Since we're roughly halfway through the month, seems like a good time to remind people - you should probably be factoring in some risk that there's still a bug into your betting. Although I've checked my code for errors and think it's correct at this point, if another bug is found I will update it, and that could potentially change the resolution away from the current value.
@Fion I didn't want to make it too easy to bet against me by selling YES, so I only picked a few numbers to bet up. You can see that there are still a lot of people holding YES at 25, 23 and 21, but not many at 20, 22 and 24
@Simon74fe Both the current Final Answer and the current Keynesian sum are higher than 1, so why are you voting on higher numbers such as 24 when you don't even have a position at 2? Are you trying to bump the number now to offset an expectation of a future position where the result is much lower than 1?
@DanielParker Yes, it could go lower towards the end of the market. At least that's what the market expects (0 is trading higher than 2)
@Simon74fe It looks like the biggest YES position on 0 (i.e. the main reason it's trading higher than 2) is Andrew Hebb, and he also has NO positions on 1 and 2 and other significant high numbers, so he's clearly trying to push the number down, but I don't think he has the capacity (on his own) to push it down (and hold it down) to the point where that strategy will be profitable.

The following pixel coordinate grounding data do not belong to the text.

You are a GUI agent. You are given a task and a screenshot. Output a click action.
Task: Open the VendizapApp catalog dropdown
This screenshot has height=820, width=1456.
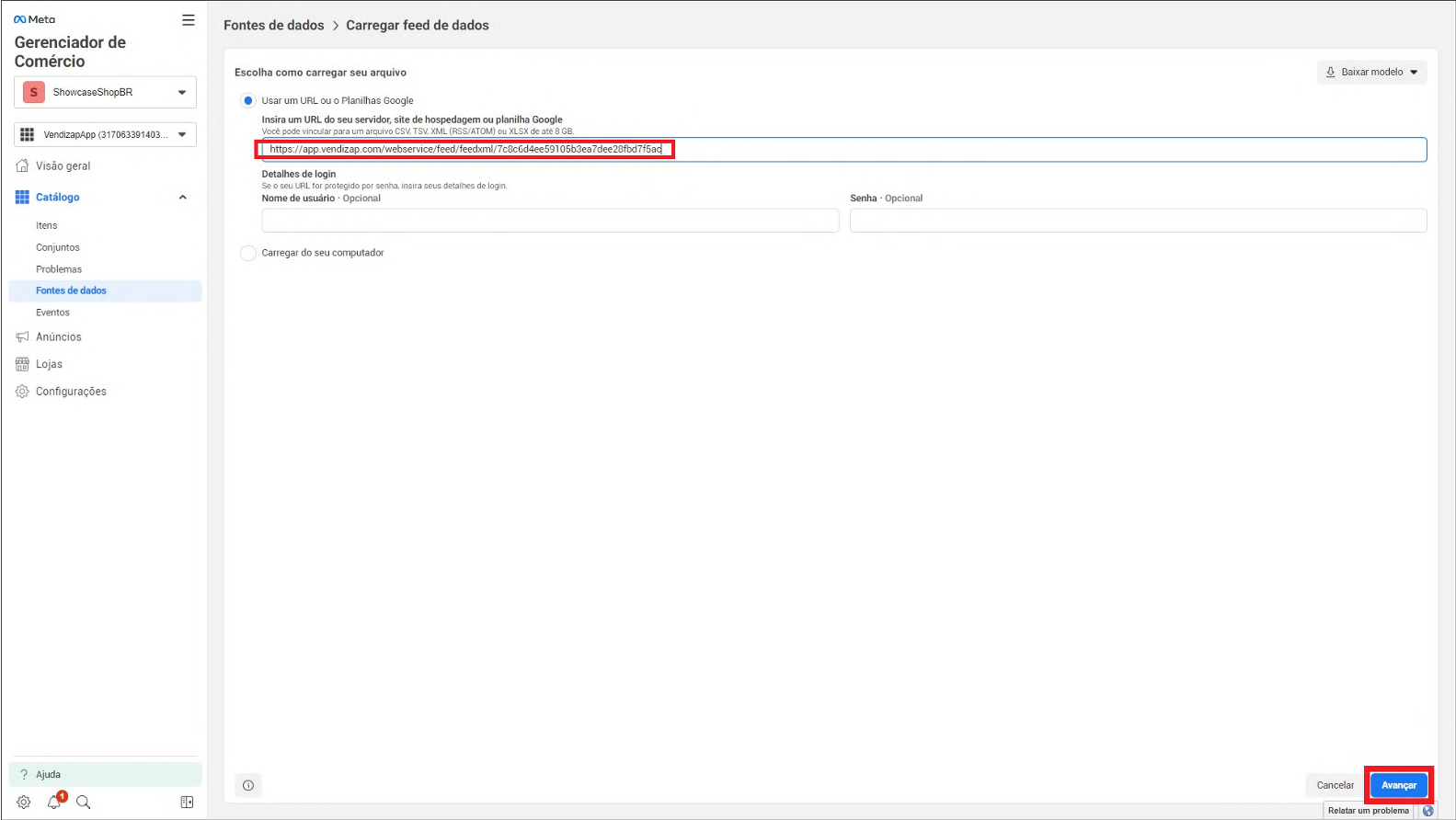point(105,134)
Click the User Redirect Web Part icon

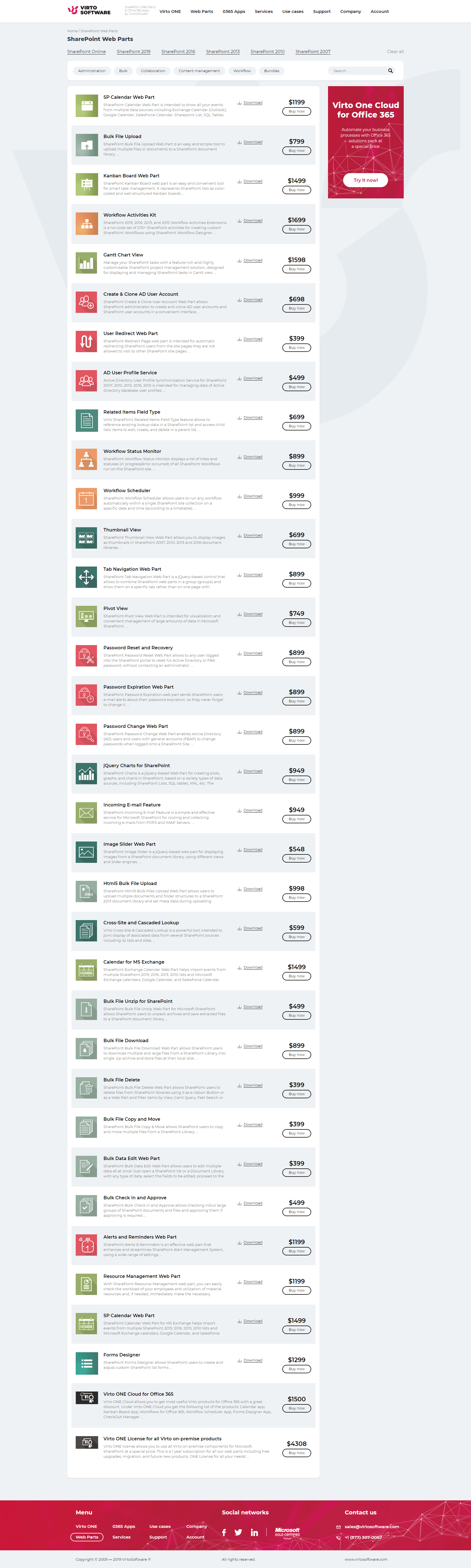pos(86,341)
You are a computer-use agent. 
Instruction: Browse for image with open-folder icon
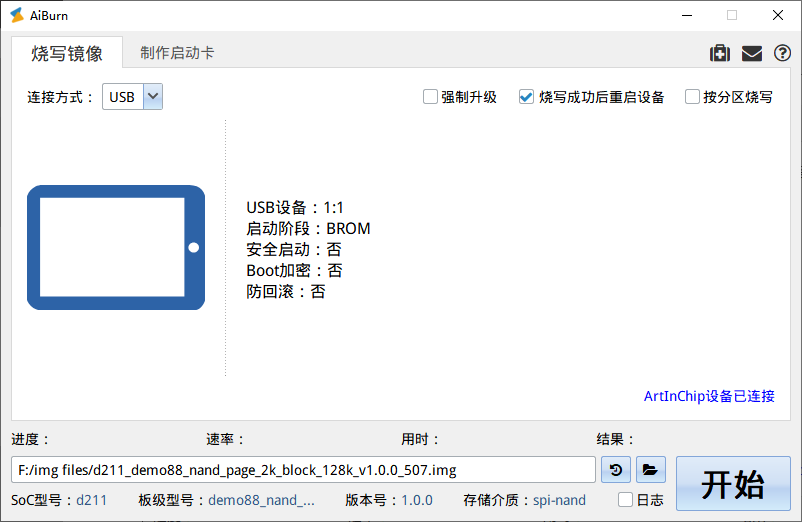[650, 469]
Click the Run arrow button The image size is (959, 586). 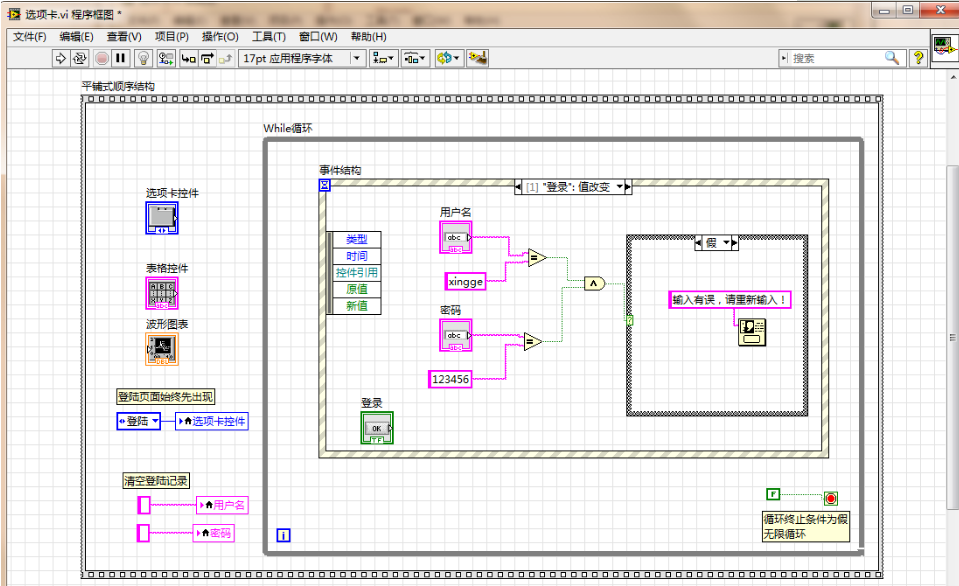click(61, 59)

Vitor is the next largest YES position on 0, but he also has a similar YES position on 2 and no position on 1; that doesn't make much sense to me - I have absolutely no idea what his strategy is. The next biggest YES positions on 0 are yours and mine (and we're both heavily invested in having 1 win).
TL;DR: Despite the fact that 0 has a larger percentage than 2 at the moment, I don't think that necessarily implies that the market will go towards 0 rather than 2 in the future, except insofar as that reflects Andrew Hebb's current strategy.
I hope I didn't mess up the math. 0 should be pretty self-reinforcing at this point around the 70% mark or so.
@VitorBosshard I have 0 at 66% if all numbers besides 0 and 1 were at 0% until the end of the market
@Simon74fe This is what I have from the code
Total Bets: 21534
Current Weighted Sum: 0.9978642263524942
Time Weighted Sum: 2.7336337406598457
Final Answer: 1.3668168703299228
Resolution: 63% 1, 37% 2
If the current weighted sum stays where it is, it seems like it will end at about
(4 x 2.733 + 26 x 0.99)/30 = 1.2224
Which is about 60% for 1 and 40% for zero.
(Please correct me if I have done the math wrong or misinterpreted the readout)
@Simon74fe yeah, I think I messed up my calculations somewhere. I think I was right about the general situation (0 was underpriced and there was an opportunity to buy it up a bit), but messed up the threshold.
Damn, I'm kind of pissed at myself, even if it's only play money. I'm simply not good at precise execution. Too sloppy. It stings to lose money on a trade that would in principle have been profitable.